[REQUEST 1]
Answer these questions using the passage on the snag resistance test fixture below, one answer per line, marked (a), (b), (c):
(a) About how thick are the fiberglass laminate pieces?
(b) What does the upper clearance hole attach the screen guide to?
(c) What does the lower clearance hole support?
[REQUEST 2] Turn the paragraph beginning "FIGS. 16 and 17 show" in the passage on the snag resistance test fixture below into a short bulleted list that keeps its main facts.

[DOCUMENT TEXT]
■ ■ ■ ■ ■ ■ ■
FIGS. 16 and 17 show a test fixture 1700 used to measure snag resistance. Test fixture 1700 includes a screen guide 1702 made from two 0.5×6-inch pieces of fiberglass laminate material 1710 and 1712. The pieces 1710 and 1712 are approximately 0.060 inches thick and are used to guide the screen cloth 1704 during the test by placing the screen cloth 1704 between pieces 1710 and 1712 of screen guide 1702. The pieces 1710 and 1712 contain an upper clearance hole to attach the screen guide 1702 to an instrument that measures the maximum load. Pieces 1710 and 1712 also contain a lower clearance hole to support a snagging mandrill 1706.
■ ■ ■ ■ ■ ■ ■
[MATERIAL SUPPLIED]
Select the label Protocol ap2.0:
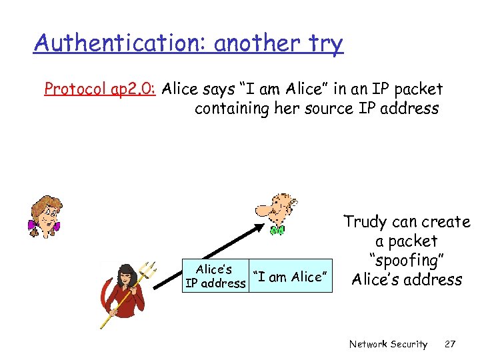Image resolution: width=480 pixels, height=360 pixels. pyautogui.click(x=100, y=89)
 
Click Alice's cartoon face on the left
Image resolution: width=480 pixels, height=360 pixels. pyautogui.click(x=43, y=215)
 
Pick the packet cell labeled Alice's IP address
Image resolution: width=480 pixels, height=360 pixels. pyautogui.click(x=215, y=276)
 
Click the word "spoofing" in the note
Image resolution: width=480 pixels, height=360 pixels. pyautogui.click(x=406, y=260)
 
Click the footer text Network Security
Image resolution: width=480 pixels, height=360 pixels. pyautogui.click(x=388, y=344)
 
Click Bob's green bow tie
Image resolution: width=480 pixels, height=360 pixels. pyautogui.click(x=277, y=230)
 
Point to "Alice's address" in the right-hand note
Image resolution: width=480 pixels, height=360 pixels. pyautogui.click(x=406, y=279)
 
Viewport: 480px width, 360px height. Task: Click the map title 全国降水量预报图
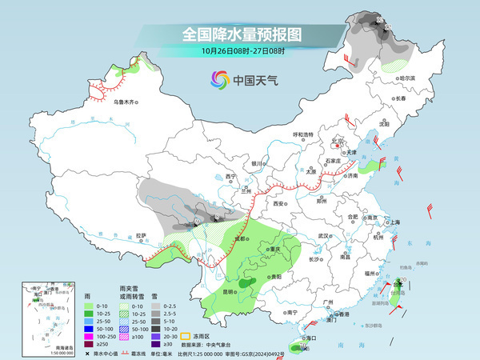241,34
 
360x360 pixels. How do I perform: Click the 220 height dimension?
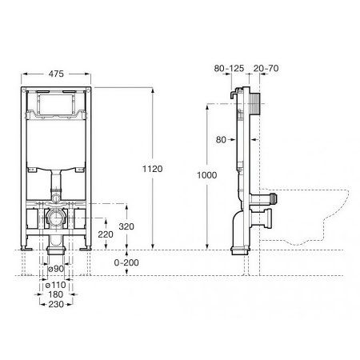[105, 235]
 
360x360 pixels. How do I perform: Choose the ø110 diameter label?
[54, 286]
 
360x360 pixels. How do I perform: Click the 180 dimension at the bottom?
[54, 295]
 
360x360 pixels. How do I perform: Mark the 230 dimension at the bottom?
[54, 305]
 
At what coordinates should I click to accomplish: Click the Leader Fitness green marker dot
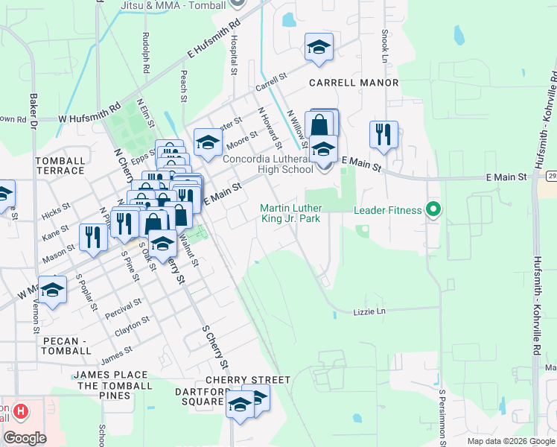coord(432,210)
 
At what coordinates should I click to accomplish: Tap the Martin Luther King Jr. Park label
coord(300,213)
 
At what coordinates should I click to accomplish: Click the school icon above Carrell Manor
coord(319,48)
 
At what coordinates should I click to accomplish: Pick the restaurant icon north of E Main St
coord(383,135)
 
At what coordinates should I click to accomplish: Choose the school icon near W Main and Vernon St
coord(52,291)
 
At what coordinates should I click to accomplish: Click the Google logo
coord(25,437)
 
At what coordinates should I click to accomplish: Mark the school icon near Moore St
coord(208,142)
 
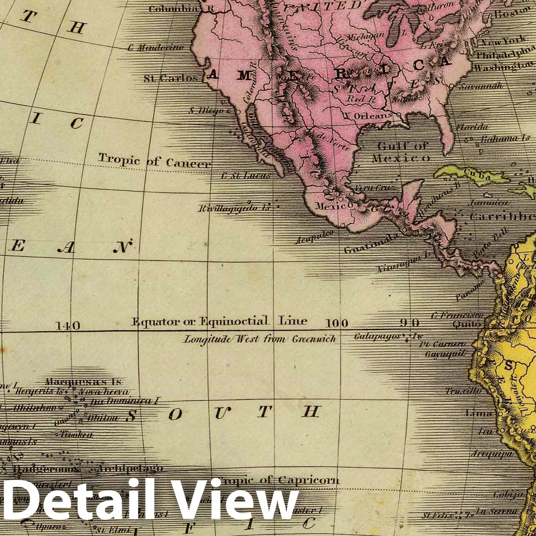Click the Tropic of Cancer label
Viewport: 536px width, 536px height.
[154, 161]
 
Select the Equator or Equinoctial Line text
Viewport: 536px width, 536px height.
[219, 321]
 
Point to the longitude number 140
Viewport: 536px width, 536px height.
[68, 325]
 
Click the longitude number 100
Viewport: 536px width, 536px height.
[337, 323]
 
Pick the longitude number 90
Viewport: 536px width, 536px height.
[409, 323]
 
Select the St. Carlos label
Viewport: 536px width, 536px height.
[171, 78]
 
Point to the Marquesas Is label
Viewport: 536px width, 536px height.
[84, 382]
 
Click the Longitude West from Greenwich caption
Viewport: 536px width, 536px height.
■ ■ ■ ■ ■ ■ ■
[RESULT 1]
(a) Approximately 0.060 inches.
(b) An instrument that measures the maximum load.
(c) A snagging mandrill (1706).

[RESULT 2]
- Test fixture 1700, shown in FIGS. 16 and 17, measures snag resistance.
- Its screen guide 1702 is made from two 0.5×6-inch pieces of fiberglass laminate material, 1710 and 1712, approximately 0.060 inches thick.
- During the test, screen cloth 1704 is placed between the two pieces, which guide it.
- An upper clearance hole in the pieces attaches the screen guide to an instrument that measures the maximum load.
- A lower clearance hole supports snagging mandrill 1706.